Tolerability and efficacy of a combination of paracetamol and caffeine in the treatment of tension-type headache: a randomised, double-blind, double-dummy, cross-over study versus placebo and naproxen sodium

The main aim of this study was to confirm in an Italian population affected by tension-type headache (TTH) the good profile of safety and tolerability of the combination paracetamol 1,000 mg–caffeine 130 mg (PCF) observed in previous studies, by a comparison with naproxen sodium 550 mg (NAP) and placebo (PLA). A secondary objective was to assess the efficacy of PCF in the acute treatment of TTH. This was a multicentre, randomised, double-blind, double-dummy, crossover, placebo-controlled trial. Tolerability was assessed by recording adverse events by the patient in the 4-h post-dose treatment.
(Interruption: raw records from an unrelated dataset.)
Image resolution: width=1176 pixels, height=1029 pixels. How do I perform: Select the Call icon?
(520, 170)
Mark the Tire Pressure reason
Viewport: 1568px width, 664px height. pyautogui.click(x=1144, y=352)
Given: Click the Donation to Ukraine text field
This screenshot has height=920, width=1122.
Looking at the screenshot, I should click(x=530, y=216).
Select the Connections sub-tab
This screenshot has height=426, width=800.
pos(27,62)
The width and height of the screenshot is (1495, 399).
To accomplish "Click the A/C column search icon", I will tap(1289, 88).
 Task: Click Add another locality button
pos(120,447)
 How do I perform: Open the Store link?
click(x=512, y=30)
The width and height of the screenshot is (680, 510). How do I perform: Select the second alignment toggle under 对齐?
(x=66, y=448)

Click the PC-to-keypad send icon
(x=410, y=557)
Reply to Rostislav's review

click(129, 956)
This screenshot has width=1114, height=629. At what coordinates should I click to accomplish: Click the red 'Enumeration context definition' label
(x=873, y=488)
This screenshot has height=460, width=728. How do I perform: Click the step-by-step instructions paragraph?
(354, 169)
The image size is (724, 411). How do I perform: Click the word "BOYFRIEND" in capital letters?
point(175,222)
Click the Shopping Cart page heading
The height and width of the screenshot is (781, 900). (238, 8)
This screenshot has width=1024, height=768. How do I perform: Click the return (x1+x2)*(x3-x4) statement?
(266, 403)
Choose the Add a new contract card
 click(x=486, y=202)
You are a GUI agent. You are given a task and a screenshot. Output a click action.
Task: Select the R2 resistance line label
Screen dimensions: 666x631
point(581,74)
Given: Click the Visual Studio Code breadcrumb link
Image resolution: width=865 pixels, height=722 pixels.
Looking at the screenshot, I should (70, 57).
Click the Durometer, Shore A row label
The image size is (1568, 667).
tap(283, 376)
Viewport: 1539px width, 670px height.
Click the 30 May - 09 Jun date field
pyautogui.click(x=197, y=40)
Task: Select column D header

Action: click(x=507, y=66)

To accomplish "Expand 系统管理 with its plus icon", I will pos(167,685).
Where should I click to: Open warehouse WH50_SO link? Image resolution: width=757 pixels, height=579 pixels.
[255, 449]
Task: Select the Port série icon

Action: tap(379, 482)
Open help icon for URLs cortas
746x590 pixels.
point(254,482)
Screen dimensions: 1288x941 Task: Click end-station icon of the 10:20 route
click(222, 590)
To assess the efficacy, the sum of pain intensity differences (SPID) and the total pain relief (TOTPAR) were calculated. Comparing PCF and NAP and PCF and PLA for tolerability, the difference was nonsignificant but the result regarding noninferiority was inconclusive, whilst NAP was noninferior to PLA. As regards SPID and TOTPAR, both PCF and NAP were better than placebo (P < 0.05), but not significantly different from each other. In conclusion, PCF was well-tolerated and effective in the treatment of acute TTH.